Shi mian mai fu (House of flying daggers) von Zhang Yimou. China/Hongkong, 2003. Zhang Ziyi, Andy Lau, Takeshi Kaneshiro, Song Dandan
Meister Zhang ist ganz offensichtlich auf den Geschmack gekommen: Vor zwei Jahren überraschte er uns mit seinem fulminanten „Hero“, der einerseits auf den soeben ins Rollen gekommenen Trend aufsprang, nach dem nun auch anspruchsvolle, künstlerisch etablierte Filmemacher (wie eben Zhang oder auch Ang Lee) fernöstliche Kampfkunst ins Bild setzen und dabei zugleich Kinogänger und Kritiker zufriedenstellen konnten. Nach seinen vorangegangenen, betont einfachen und fast volkstümlichen Filmen nun also ein explosives, farbenprächtiges Spektakel, das an die großartige Ästhetik seiner frühen Meisterwerke anknüpfte, allerdings ohne die darin stets enthaltene politische Aussage. Unterhaltungskino auf höchstem Niveau von einem, der zugegeben vorher mal mehr gemacht hat.
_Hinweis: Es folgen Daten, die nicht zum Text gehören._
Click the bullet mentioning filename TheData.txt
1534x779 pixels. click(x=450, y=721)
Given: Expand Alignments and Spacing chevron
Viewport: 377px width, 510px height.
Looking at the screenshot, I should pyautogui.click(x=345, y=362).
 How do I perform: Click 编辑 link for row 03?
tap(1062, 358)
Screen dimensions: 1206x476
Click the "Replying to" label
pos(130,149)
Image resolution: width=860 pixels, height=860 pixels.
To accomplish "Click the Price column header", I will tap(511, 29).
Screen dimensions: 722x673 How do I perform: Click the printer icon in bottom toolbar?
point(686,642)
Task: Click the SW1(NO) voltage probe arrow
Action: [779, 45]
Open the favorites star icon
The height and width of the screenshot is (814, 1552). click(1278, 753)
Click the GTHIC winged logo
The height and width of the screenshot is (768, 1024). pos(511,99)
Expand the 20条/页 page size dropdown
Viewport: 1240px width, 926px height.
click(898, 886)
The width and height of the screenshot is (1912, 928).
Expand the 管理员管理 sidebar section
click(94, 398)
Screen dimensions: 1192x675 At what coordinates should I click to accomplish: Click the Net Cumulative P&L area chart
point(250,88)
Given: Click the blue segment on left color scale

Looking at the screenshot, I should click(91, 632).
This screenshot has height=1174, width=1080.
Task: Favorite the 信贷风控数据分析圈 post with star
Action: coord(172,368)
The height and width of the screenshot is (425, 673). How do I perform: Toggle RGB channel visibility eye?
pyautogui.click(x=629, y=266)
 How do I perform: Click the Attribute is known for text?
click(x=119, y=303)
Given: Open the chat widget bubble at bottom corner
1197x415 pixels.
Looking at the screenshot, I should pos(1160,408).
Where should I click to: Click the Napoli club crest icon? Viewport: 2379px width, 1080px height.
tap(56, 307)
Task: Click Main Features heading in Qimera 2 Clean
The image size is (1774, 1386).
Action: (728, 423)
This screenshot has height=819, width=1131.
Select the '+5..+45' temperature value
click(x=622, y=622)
Und nun ein weiterer Film in diesem Stil, ein weiteres Fest für das müde Städterauge, einmal mehr unglaubliche Kämpfe in unglaublichem Tempo, dazu überwältigend schöne Bilder, grandiose Farbeffekte, berauschende Musik. Im Grunde ist es ganz wurscht, worum es eigentlich geht und in welcher Dynastie sich das alles nun zuträgt und in welchem Jahrhundert genau wir uns befinden. Irgendwann vor langer Zeit halt, wo mal wieder ein mächtiger und leider auch korrupter Herrscher in Schwierigkeiten steckt, weil ihm eine höchst effektive Untergrundsorganisation, genannt die „Fliegenden Messer“, das Leben schwer macht. Beide Seiten arbeiten mit allen Tricks und Täuschungen, schleusen Spione ein, tarnen Kämpferinnen als blinde Tänzerin oder Freudenhausleiterin, sodaß schließlich die Kontrahenten (und auch die Zuschauer) alle Mühe haben, die jeweiligen Identitäten zu ordnen und den Überblick zu behalten. Inmitten dieser verwirrenden Verhältnisse ergibt sich eine Liebesgeschichte im Dreieck, die im Verlauf der Handlung mehr und mehr die Oberhand gewinnt und am Schluß gar wichtiger ist als der endgültige Kampf zwischen den Rebellen und den Soldaten des Herrschers. Die blendend schöne Tänzerin zwischen ihrem ehemaligen Geliebten und zugleich Kampfgenossen und dem jungen Polizisten, der die vermeintlich blinde Rebellin eigentlich in die Falle locken wollte. Zhang spart nicht mit groß angelegtem Drama und wild aufflammenden Gefühlen, aber das ist insofern auch ganz schön, weil er damit den rasanten und zum Teil recht blutigen Gefechten etwas anderes, menschliches entgegensetzt, auch wenn es am Ende nicht weniger zerstörerisch ist: Nach einem endlosen, verzweifelten Showdown im Schnee sind alle drei entweder tot oder schwer verwundet, und auf jeden Fall wird es so kein Happy End geben. Was also zu Beginn losgeht wie ein temporeiches Duell zwischen tyrannischer Obrigkeit und Widerständlern, entwickelt sich später zu einem handfesten, mitreißenden Liebesdrama, in dem Zhang die Actionmomente sehr geschickt dosiert und auch den bestechenden Schauspielern viel Raum zur Entfaltung von Emotionen gibt.
Unsereiner also genießt zwei Stunden lang Kino in seiner ursprünglichsten, reinsten Form, sieht sehr schöne Menschen in schönen Landschaften, sieht aberwitzig choreographierte Kämpfe, erlebt einen intensiven, erbitterten Kampf um Liebe und vergißt zwischendrin auch mal, daß er eigentlich nicht im neunten Jahrhundert n.Chr. im fernen China lebt, sondern in wenig glorreichen Zeiten in Ostwestfalen. Der Aufschlag im Alltag ist nachher zwar hart, dafür aber ist der Traumflug zuvor umso schöner. (9.1.)